Countryside Invites

by Pete Hindle

It is now officially summer. And with summer, there comes the dreaded “Countryside Invite”. That’s my term for those parties that are held in the middle of nowhere, but that you have to attend. It’s usually a not-too-interesting event – a relatives birthday, an engagement party, or some sort of art event – but it’s the sort of invite that it’s very hard to turn down owing to emotional blackmailing.

It’ll usually be somewhere really hard to get to, making it doubly unappetising because you don’t really want to be there in the first place, but you have to go somewhere that the Daily Mail is regarded as being too liberal. Maybe you can cadge a lift, or perhaps there will be some sort of rudimentary public transport system that will take you to the village hall you need to be at, but don’t expect to be able to rely on that transportation in order to get home.

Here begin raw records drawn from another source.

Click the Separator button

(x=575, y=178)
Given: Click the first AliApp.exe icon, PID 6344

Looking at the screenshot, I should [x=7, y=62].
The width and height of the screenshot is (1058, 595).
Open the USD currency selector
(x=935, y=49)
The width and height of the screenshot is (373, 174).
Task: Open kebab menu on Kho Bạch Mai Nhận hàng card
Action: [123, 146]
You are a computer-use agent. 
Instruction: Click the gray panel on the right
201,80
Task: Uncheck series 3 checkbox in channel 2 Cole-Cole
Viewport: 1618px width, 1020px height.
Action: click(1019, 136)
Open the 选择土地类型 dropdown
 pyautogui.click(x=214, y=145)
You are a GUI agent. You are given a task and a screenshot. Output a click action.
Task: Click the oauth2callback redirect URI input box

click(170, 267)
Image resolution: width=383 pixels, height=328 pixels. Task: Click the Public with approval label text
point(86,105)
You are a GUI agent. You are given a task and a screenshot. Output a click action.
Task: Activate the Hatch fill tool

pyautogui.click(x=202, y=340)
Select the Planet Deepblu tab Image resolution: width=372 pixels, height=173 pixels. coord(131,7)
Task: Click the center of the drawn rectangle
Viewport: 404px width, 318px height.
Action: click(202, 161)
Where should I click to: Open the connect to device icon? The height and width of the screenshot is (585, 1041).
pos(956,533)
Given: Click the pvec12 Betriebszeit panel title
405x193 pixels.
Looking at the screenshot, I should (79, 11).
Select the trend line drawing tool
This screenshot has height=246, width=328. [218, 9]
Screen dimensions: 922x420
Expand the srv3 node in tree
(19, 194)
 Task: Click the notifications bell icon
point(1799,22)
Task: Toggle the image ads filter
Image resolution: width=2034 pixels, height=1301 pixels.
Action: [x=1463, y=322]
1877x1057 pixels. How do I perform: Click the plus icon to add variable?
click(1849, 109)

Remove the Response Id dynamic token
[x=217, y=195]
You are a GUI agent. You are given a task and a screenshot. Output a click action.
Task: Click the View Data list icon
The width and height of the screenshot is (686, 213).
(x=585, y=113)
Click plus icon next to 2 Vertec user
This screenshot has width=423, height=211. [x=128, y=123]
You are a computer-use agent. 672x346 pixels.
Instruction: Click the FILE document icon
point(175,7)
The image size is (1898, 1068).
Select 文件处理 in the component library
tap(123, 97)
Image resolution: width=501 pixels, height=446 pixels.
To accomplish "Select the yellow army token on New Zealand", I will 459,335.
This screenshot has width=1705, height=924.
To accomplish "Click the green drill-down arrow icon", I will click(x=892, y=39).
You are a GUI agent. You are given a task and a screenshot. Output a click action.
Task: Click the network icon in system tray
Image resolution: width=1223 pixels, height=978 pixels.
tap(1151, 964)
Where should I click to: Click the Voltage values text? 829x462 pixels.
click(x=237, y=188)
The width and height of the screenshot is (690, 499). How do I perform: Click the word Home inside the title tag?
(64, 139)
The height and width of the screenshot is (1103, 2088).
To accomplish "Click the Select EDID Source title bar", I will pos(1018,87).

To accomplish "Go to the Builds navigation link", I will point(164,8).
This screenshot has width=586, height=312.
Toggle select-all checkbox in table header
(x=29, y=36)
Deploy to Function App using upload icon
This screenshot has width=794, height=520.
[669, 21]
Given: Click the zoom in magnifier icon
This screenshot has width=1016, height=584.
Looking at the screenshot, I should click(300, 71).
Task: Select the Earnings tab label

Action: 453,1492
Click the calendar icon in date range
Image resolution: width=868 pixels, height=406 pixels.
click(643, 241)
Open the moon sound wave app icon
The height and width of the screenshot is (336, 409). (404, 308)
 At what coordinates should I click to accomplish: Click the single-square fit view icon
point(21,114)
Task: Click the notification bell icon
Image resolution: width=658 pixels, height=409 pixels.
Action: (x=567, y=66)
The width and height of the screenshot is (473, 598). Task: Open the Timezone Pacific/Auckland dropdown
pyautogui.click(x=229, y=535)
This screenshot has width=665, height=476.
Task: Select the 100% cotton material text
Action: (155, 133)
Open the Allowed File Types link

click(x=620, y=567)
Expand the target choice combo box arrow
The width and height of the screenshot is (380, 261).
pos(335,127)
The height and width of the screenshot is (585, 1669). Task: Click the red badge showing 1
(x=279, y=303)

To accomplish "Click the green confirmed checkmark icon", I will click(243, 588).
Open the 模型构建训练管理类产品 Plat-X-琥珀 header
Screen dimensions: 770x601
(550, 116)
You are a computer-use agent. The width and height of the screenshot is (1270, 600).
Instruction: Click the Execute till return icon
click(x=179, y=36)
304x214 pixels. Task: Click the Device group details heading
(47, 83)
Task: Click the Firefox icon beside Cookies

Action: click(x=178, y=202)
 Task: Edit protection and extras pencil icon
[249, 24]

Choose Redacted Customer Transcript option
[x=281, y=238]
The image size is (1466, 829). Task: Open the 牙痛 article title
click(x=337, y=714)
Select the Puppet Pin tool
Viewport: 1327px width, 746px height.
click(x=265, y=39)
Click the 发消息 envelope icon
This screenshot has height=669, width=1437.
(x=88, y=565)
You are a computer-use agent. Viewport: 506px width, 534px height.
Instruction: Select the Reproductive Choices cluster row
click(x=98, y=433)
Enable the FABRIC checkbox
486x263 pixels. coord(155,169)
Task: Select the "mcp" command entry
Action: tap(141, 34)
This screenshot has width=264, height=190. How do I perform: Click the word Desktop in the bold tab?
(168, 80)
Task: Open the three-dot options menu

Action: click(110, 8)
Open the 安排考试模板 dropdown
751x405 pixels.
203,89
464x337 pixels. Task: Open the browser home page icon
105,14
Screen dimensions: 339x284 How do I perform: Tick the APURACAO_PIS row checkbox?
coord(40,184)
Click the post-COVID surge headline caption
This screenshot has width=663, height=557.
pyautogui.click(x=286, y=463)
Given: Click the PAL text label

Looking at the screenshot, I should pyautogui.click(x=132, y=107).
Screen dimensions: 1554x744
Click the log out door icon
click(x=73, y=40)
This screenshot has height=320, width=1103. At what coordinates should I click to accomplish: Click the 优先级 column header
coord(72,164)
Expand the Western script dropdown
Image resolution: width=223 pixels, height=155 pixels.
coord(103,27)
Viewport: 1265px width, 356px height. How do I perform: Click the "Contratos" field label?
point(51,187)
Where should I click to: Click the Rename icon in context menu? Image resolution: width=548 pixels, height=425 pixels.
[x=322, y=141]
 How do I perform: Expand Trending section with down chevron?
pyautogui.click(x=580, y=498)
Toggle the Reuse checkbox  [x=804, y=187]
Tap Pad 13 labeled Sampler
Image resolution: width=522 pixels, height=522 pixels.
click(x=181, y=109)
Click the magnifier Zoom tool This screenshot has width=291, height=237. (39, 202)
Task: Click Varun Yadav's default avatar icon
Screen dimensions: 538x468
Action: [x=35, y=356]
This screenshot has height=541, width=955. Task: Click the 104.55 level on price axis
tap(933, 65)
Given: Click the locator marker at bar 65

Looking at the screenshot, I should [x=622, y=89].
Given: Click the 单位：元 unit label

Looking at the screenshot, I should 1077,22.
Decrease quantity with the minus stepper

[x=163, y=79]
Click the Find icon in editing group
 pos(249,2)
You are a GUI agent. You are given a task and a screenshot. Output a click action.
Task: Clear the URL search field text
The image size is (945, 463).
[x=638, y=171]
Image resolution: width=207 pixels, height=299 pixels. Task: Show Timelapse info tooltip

The event itself isn’t usually fun, because you are far from home, with people who you hardly know, and that’s a recipe for awkwardness. And then, at the end of the party, you’ll have to leave.

It’s at this point the true horror of the Countryside Invite makes itself known. Your reason for being in the countryside is now over, and you now face a journey back to civilisation that will form the backbone of your conversations with friends for the next few weeks.

I personally have jumped over rivers, slept on air-beds in the middle of nowhere, and walked home through fields of sleeping cows after these events. But this year, finding myself single and about 250 miles away from my friends, I think I’ll be able to dodge any of this seasons Countryside Invites. Thankfully.